There are lots of ways to play the Nintendo Switch, but the most distinctive is when you break away the little Joy-Con controller attachments to enable multiplayer games around the tablet. And, as with Wii Sports for the Wii and Nintendo Land for the Wii U, Nintendo has prepared a Switch launch title designed to get the most mileage out of its latest local multiplayer concept.
It’s called 1-2-Switch, and yes, it’s a party-focused minigame collection. The idea connecting each of the games is that you don’t really need to look at the screen at all — whether that’s the TV or the Switch tablet itself — in actual play. Instead, you’re meant to lock eyes with your opponent and use a Joy-Con to crush them in various ridiculous physical tasks.
Nintendo showed off six of these 1-2-Switch minigames today, but only gave attendees tickets to check out three of them. I decided to play the ones with the shortest lines, because even as a British person living in Japan, queuing is not my idea of a great party. This approach led me to end up fighting a samurai, eating a sandwich, and milking a cow.

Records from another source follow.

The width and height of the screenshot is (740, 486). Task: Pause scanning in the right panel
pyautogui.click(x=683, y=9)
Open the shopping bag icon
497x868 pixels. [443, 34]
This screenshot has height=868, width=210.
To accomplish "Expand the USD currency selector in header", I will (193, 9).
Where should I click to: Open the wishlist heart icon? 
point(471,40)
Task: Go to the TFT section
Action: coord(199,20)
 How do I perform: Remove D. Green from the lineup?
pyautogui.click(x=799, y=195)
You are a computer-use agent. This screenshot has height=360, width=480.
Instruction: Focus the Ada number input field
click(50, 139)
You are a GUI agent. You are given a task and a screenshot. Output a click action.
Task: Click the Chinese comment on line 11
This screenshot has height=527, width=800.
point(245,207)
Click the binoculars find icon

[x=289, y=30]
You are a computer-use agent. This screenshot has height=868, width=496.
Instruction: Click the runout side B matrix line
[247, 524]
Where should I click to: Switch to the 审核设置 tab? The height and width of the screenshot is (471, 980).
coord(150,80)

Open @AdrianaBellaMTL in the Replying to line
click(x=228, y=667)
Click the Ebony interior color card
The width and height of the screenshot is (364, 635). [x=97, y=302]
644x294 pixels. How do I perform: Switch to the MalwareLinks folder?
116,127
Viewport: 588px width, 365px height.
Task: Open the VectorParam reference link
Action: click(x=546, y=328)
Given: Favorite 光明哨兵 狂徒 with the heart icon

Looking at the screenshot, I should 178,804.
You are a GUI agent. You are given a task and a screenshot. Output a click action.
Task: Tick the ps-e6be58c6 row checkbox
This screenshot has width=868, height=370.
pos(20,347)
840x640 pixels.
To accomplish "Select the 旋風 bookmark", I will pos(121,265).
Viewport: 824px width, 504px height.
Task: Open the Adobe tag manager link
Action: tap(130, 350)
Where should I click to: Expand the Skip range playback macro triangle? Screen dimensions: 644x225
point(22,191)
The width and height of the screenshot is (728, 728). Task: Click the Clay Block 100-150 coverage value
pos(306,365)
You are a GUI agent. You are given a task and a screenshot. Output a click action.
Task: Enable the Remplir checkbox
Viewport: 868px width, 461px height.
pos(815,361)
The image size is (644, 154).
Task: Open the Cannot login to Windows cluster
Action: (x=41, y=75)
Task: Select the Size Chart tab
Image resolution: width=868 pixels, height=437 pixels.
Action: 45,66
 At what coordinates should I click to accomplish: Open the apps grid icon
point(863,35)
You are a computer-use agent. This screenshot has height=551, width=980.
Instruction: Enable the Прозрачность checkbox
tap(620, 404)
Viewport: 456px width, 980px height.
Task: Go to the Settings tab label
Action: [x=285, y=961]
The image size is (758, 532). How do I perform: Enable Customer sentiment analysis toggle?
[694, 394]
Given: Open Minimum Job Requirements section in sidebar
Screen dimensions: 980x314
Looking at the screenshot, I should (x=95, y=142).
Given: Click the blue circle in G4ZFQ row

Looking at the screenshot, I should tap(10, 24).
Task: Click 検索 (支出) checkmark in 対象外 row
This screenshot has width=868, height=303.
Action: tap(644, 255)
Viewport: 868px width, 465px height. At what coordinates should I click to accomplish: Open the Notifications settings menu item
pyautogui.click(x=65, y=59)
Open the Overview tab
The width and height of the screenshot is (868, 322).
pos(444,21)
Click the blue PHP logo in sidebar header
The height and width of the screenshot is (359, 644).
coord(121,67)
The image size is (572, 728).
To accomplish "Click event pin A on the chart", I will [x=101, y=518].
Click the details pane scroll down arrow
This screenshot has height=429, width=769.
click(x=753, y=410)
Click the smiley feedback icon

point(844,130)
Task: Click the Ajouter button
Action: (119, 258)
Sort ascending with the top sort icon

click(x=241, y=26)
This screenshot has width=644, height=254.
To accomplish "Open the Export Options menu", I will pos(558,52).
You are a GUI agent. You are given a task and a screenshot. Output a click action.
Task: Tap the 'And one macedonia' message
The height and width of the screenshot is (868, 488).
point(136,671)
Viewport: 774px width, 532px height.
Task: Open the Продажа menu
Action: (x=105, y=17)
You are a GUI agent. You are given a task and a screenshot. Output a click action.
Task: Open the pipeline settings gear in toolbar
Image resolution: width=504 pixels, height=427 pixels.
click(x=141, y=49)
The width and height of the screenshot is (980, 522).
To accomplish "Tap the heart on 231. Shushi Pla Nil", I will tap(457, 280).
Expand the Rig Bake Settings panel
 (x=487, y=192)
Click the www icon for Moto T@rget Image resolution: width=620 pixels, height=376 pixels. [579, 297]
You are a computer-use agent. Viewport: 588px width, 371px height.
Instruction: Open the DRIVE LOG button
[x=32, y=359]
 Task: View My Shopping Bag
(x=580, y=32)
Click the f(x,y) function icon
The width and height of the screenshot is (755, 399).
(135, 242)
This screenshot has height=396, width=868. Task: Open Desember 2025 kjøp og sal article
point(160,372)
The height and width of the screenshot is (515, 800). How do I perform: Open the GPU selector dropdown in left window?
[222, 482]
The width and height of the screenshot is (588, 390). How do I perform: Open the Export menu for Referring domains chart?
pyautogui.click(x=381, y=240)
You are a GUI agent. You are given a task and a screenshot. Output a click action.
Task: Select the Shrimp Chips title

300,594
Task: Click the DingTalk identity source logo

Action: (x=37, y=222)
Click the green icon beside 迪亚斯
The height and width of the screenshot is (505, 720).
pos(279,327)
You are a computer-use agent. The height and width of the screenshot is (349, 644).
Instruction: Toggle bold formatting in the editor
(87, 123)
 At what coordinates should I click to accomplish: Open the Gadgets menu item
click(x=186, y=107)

For the samurai game, one player is on offense and the other on defense; the attacker swings their sword and the opponent has to try to “catch” it by clapping their free hand to the controller. It’s kind of like longtime Verge favorite Johann Sebastian Joust in that the fun comes from feinting actions and trying to force other players into errors through your own body movement. I didn’t play nearly enough to judge the accuracy of the controllers or the long-term depth of the game, but it’s a good example of the vibe that Nintendo seems to be going for with 1-2-Switch: think Wii Sports meets WarioWare.
The other two games I played were even stranger. The cow-milking game saw me sitting on a stool facing my appropriately dressed opponent, who helpfully gestured to the thin air next to us and said “There’s a cow here.” We had to compete against each other to milk as much… milk as possible by moving the Joy-Con downwards while pressing shoulder buttons one after another in a single smooth motion. Again, it’s hard to judge the level of depth here, but I did apparently get the second-highest score of the day on my first try despite never having milked an actual cow before, so make of that what you will.
The eating contest game, meanwhile, uses a different method of control entirely: the IR camera at the end of the right-hand Joy-Con. You have to hold it about five centimeters in front of your mouth, wait for it to detect your face, then chomp as quickly as you can to make it through a series of virtual subs. It seemed to work pretty well, though this game was more of a solo experience — since only one of the Joy-Cons has the camera, you’d need two sets for simultaneous multiplayer, so I imagine most people will be taking turns for the sections of 1-2-Switch that use similar control mechanics.
Other games on display involve a Western-style quick draw duel and one where you have to figure out the number of “balls” rolling around inside your controller using its haptic feedback capability. The complete list of games is more extensive than what Nintendo was showing today, but it’s not clear exactly how many there are.
1-2-Switch is obviously deeply silly, and not the kind of thing you’re going to sit down and play for hours. But it’ll likely be a popular game for the Switch at launch, following in the tradition of Nintendo titles that introduce new players to their console’s technology while experimenting with its limits. It’s available alongside the Switch on March 3rd.